Judge of the High Court
- In office 19 January 2005 – 26 August 2022

Personal details
- Born: Simon Peter France 29 May 1958 Wellington, New Zealand
- Died: 8 April 2023 (aged 64) Wellington, New Zealand
- Spouse: Ellen France ​(m. 1981)​
- Alma mater: University of Auckland; Queen's University;

= Simon France =

New Zealand lawyer (1958–2023)

Simon Peter France (29 May 1958 – 8 April 2023) was a New Zealand lawyer and jurist. He was a judge of the High Court from 2005 until 2022, and the Court of Appeal from 2022 until his death.

==Early life and family==
Born in Wellington on 29 May 1958, France was the youngest of five children. He grew up in Whangārei and was educated at Pompallier Catholic College, where he was head prefect and dux in 1975. He went on to earn a Bachelor of Laws degree at the University of Auckland in 1979.

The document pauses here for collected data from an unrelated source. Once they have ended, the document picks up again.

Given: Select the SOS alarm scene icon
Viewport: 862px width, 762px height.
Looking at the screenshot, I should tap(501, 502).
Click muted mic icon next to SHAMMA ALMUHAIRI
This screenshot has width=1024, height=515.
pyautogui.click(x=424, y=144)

In January 1981, France married Ellen Larkin, who he had met during his first year at law school in Auckland, and they both then undertook postgraduate studies in Canada, at Queen's University at Kingston. France completed a Master of Laws degree there in 1983.

==Academic and judge==
On his return to New Zealand in 1984, France became a law lecturer at Victoria University of Wellington. In 1995, he joined the Crown Law Office as a senior appellate lawyer. He was appointed as a judge of the High Court on 19 January 2005 and remained with the High Court in Wellington until 2022. During that time he was the judge who presided over several complicated and high-profile criminal cases, including the trial of Ewen Macdonald for the murder of Scott Guy in 2012, and the 2015 retrial of Mark Lundy for the Lundy murders. He was appointed to the Court of Appeal on 26 August 2022 and retired from that court on 28 February 2023 because of ill-health. Fellow High Court judge, Sir Ron Young, has stated that, in court, France's intellect was evident as he coped with extremely complex issues, interpreting abstruse evidence and arcane legal principles for juries of laypeople but that he was also compassionate with those appearing before him as defendants or witnesses. Young said that "[France] was just damn bright". France was a "devout Roman Catholic".

==Tandem careers==
France's wife, Ellen France, is a judge of the Supreme Court of New Zealand. After meeting during their first year at the University of Auckland law school, and both doing postgraduate study in Canada, they worked together in the Crown Law Office. Ellen France, was appointed to the High Court in 2002 and in 2006 appointed to the Court of Appeal (to which her husband was appointed 16 years later). She was president of the Court of Appeal for two years before her appointment to the Supreme Court in 2016.

==Death==
France died in Wellington on 8 April 2023, at the age of 64.